■ YOUR GOAL: Copy each line of the records below that has "click" in it.
----- INPUT RECORDS
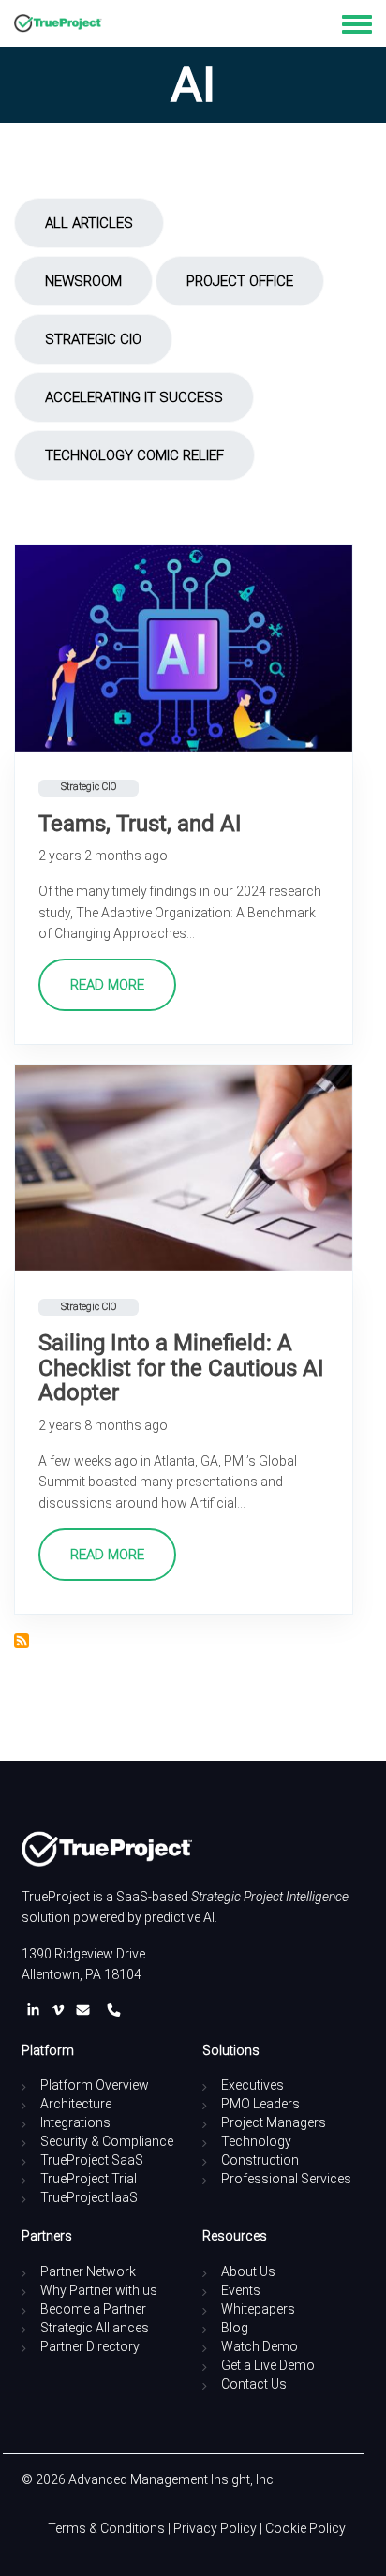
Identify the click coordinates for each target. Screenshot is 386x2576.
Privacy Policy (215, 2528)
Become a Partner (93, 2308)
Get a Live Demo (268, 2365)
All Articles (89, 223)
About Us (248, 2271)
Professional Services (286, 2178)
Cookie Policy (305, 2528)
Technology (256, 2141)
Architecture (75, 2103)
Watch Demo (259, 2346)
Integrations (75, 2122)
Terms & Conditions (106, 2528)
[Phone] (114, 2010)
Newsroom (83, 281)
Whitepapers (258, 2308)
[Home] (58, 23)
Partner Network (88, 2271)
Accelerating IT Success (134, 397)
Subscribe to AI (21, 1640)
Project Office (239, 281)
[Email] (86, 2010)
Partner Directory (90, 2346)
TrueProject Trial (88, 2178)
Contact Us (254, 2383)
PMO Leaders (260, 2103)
----------
----- INPUT RECORDS
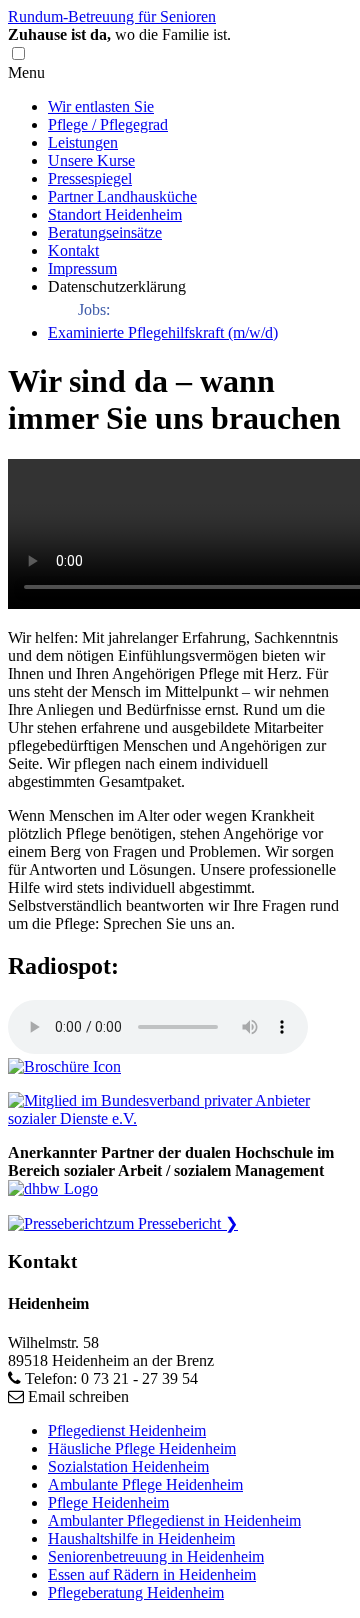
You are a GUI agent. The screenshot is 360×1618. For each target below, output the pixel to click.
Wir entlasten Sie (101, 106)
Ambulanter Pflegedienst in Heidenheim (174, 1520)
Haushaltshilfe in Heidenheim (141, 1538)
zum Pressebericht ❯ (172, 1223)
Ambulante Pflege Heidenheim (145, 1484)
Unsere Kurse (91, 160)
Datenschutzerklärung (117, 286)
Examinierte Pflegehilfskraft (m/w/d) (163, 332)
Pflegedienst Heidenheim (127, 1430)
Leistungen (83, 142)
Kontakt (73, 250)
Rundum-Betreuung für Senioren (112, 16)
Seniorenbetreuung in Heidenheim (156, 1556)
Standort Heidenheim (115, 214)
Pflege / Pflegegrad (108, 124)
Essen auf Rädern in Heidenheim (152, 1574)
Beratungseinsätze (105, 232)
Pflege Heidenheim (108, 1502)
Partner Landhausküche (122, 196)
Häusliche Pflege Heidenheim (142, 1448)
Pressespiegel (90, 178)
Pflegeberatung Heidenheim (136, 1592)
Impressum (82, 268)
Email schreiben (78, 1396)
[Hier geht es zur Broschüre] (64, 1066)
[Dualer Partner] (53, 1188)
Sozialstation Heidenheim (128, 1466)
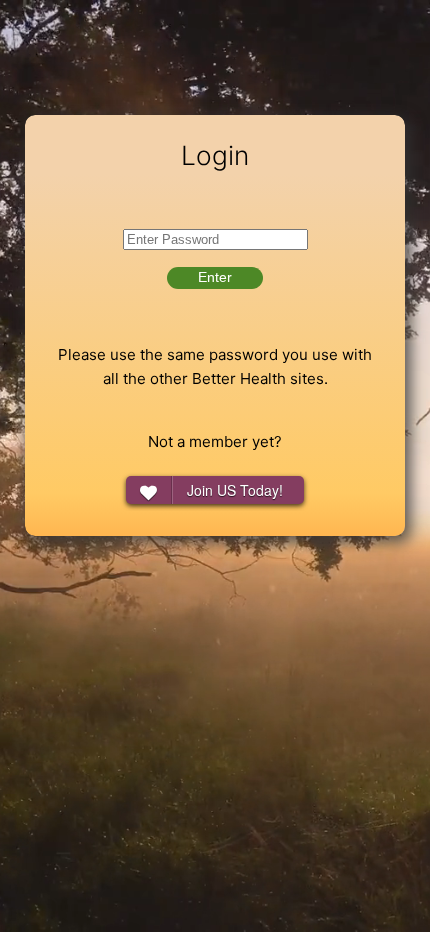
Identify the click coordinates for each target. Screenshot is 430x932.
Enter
----------
■ ANSWER SPACE:
Identify the click coordinates for each target. Screenshot is 386x2576.
You are a GUI agent. The screenshot is 360×1618. For each target below, output the pixel to click.
Identify the click coordinates for each target. Screenshot is 430x932.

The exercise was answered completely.